• [WHAT YOU WILL DO] The reply must reproduce each line below exactly.

Collected data
*** Begin section ***

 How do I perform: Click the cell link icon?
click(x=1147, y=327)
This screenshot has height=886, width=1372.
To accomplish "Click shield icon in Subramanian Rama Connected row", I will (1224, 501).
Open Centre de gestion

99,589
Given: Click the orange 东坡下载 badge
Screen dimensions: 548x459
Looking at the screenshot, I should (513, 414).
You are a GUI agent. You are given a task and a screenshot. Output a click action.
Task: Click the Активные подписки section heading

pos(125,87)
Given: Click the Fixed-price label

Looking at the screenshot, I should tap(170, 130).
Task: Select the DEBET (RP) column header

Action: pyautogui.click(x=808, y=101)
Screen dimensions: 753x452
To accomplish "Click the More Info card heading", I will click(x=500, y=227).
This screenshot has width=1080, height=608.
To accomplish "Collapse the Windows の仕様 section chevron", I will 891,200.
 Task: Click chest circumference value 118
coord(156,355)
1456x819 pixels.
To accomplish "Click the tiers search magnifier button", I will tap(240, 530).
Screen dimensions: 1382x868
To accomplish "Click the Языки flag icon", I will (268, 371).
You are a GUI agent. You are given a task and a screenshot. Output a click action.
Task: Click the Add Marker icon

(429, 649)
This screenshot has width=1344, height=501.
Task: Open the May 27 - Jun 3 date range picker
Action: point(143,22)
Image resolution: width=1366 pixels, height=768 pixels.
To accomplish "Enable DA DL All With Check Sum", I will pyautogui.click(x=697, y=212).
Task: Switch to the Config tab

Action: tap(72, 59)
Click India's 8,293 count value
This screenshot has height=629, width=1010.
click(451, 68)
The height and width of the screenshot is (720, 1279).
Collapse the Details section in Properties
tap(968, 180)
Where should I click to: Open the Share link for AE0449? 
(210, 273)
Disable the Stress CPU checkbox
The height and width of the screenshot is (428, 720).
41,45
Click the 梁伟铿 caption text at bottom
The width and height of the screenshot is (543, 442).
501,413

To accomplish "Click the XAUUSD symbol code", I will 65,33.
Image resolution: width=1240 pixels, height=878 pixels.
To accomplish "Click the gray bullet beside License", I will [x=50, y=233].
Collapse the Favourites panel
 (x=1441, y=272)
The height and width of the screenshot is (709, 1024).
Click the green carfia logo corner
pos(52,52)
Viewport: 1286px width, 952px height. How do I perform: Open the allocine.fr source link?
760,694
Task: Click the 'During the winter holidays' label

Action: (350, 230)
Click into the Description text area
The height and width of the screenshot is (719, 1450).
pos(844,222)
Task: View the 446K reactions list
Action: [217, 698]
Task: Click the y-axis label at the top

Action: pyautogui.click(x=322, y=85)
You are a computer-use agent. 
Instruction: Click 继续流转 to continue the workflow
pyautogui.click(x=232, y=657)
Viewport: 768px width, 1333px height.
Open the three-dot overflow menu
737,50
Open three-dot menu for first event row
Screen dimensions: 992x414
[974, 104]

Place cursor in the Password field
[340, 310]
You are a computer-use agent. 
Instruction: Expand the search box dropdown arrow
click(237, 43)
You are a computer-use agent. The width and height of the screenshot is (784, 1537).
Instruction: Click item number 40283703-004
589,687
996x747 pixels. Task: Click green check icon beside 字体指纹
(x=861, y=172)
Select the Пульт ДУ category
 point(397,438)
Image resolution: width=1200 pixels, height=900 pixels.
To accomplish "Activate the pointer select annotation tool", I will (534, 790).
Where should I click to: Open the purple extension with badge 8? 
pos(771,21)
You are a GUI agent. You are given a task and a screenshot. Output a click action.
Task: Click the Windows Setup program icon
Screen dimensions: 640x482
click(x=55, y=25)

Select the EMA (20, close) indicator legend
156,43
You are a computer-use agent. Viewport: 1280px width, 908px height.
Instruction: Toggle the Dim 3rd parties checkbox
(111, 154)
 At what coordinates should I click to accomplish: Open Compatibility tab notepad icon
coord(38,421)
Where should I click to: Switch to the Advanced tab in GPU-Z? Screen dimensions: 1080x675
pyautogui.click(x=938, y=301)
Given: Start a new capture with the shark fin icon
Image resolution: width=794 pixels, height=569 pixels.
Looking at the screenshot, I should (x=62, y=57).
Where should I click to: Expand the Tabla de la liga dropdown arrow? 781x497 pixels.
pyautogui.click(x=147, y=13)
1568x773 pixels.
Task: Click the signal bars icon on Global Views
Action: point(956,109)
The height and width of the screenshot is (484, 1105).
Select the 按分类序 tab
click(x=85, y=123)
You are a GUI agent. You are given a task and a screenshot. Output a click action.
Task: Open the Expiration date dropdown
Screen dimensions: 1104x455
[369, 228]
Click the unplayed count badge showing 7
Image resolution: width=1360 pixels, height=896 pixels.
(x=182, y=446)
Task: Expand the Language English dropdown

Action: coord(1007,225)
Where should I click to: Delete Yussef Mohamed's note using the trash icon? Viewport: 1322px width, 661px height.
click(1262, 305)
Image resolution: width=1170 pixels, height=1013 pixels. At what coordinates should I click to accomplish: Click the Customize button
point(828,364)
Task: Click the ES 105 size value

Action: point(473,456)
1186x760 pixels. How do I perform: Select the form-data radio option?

*** End section ***

• [PROBLEM SOLUTION]
 How do I perform: Click the cell link icon?
click(x=1147, y=327)
This screenshot has height=886, width=1372.
To accomplish "Click shield icon in Subramanian Rama Connected row", I will (1224, 501).
Open Centre de gestion

99,589
Given: Click the orange 东坡下载 badge
Screen dimensions: 548x459
Looking at the screenshot, I should (513, 414).
You are a GUI agent. You are given a task and a screenshot. Output a click action.
Task: Click the Активные подписки section heading

pos(125,87)
Given: Click the Fixed-price label

Looking at the screenshot, I should tap(170, 130).
Task: Select the DEBET (RP) column header

Action: pyautogui.click(x=808, y=101)
Screen dimensions: 753x452
To accomplish "Click the More Info card heading", I will click(x=500, y=227).
This screenshot has width=1080, height=608.
To accomplish "Collapse the Windows の仕様 section chevron", I will 891,200.
 Task: Click chest circumference value 118
coord(156,355)
1456x819 pixels.
To accomplish "Click the tiers search magnifier button", I will tap(240, 530).
Screen dimensions: 1382x868
To accomplish "Click the Языки flag icon", I will (268, 371).
You are a GUI agent. You are given a task and a screenshot. Output a click action.
Task: Click the Add Marker icon

(429, 649)
This screenshot has width=1344, height=501.
Task: Open the May 27 - Jun 3 date range picker
Action: point(143,22)
Image resolution: width=1366 pixels, height=768 pixels.
To accomplish "Enable DA DL All With Check Sum", I will pyautogui.click(x=697, y=212).
Task: Switch to the Config tab

Action: tap(72, 59)
Click India's 8,293 count value
This screenshot has height=629, width=1010.
click(451, 68)
The height and width of the screenshot is (720, 1279).
Collapse the Details section in Properties
tap(968, 180)
Where should I click to: Open the Share link for AE0449? 
(210, 273)
Disable the Stress CPU checkbox
The height and width of the screenshot is (428, 720).
41,45
Click the 梁伟铿 caption text at bottom
The width and height of the screenshot is (543, 442).
501,413

To accomplish "Click the XAUUSD symbol code", I will 65,33.
Image resolution: width=1240 pixels, height=878 pixels.
To accomplish "Click the gray bullet beside License", I will [x=50, y=233].
Collapse the Favourites panel
 (x=1441, y=272)
The height and width of the screenshot is (709, 1024).
Click the green carfia logo corner
pos(52,52)
Viewport: 1286px width, 952px height. How do I perform: Open the allocine.fr source link?
760,694
Task: Click the 'During the winter holidays' label

Action: (350, 230)
Click into the Description text area
The height and width of the screenshot is (719, 1450).
pos(844,222)
Task: View the 446K reactions list
Action: [217, 698]
Task: Click the y-axis label at the top

Action: pyautogui.click(x=322, y=85)
You are a computer-use agent. 
Instruction: Click 继续流转 to continue the workflow
pyautogui.click(x=232, y=657)
Viewport: 768px width, 1333px height.
Open the three-dot overflow menu
737,50
Open three-dot menu for first event row
Screen dimensions: 992x414
[974, 104]

Place cursor in the Password field
[340, 310]
You are a computer-use agent. 
Instruction: Expand the search box dropdown arrow
click(237, 43)
You are a computer-use agent. The width and height of the screenshot is (784, 1537).
Instruction: Click item number 40283703-004
589,687
996x747 pixels. Task: Click green check icon beside 字体指纹
(x=861, y=172)
Select the Пульт ДУ category
 point(397,438)
Image resolution: width=1200 pixels, height=900 pixels.
To accomplish "Activate the pointer select annotation tool", I will (534, 790).
Where should I click to: Open the purple extension with badge 8? 
pos(771,21)
You are a GUI agent. You are given a task and a screenshot. Output a click action.
Task: Click the Windows Setup program icon
Screen dimensions: 640x482
click(x=55, y=25)

Select the EMA (20, close) indicator legend
156,43
You are a computer-use agent. Viewport: 1280px width, 908px height.
Instruction: Toggle the Dim 3rd parties checkbox
(111, 154)
 At what coordinates should I click to accomplish: Open Compatibility tab notepad icon
coord(38,421)
Where should I click to: Switch to the Advanced tab in GPU-Z? Screen dimensions: 1080x675
pyautogui.click(x=938, y=301)
Given: Start a new capture with the shark fin icon
Image resolution: width=794 pixels, height=569 pixels.
Looking at the screenshot, I should (x=62, y=57).
Where should I click to: Expand the Tabla de la liga dropdown arrow? 781x497 pixels.
pyautogui.click(x=147, y=13)
1568x773 pixels.
Task: Click the signal bars icon on Global Views
Action: point(956,109)
The height and width of the screenshot is (484, 1105).
Select the 按分类序 tab
click(x=85, y=123)
You are a GUI agent. You are given a task and a screenshot. Output a click action.
Task: Open the Expiration date dropdown
Screen dimensions: 1104x455
[369, 228]
Click the unplayed count badge showing 7
Image resolution: width=1360 pixels, height=896 pixels.
(x=182, y=446)
Task: Expand the Language English dropdown

Action: coord(1007,225)
Where should I click to: Delete Yussef Mohamed's note using the trash icon? Viewport: 1322px width, 661px height.
click(1262, 305)
Image resolution: width=1170 pixels, height=1013 pixels. At what coordinates should I click to accomplish: Click the Customize button
point(828,364)
Task: Click the ES 105 size value

Action: point(473,456)
1186x760 pixels. How do I perform: Select the form-data radio option?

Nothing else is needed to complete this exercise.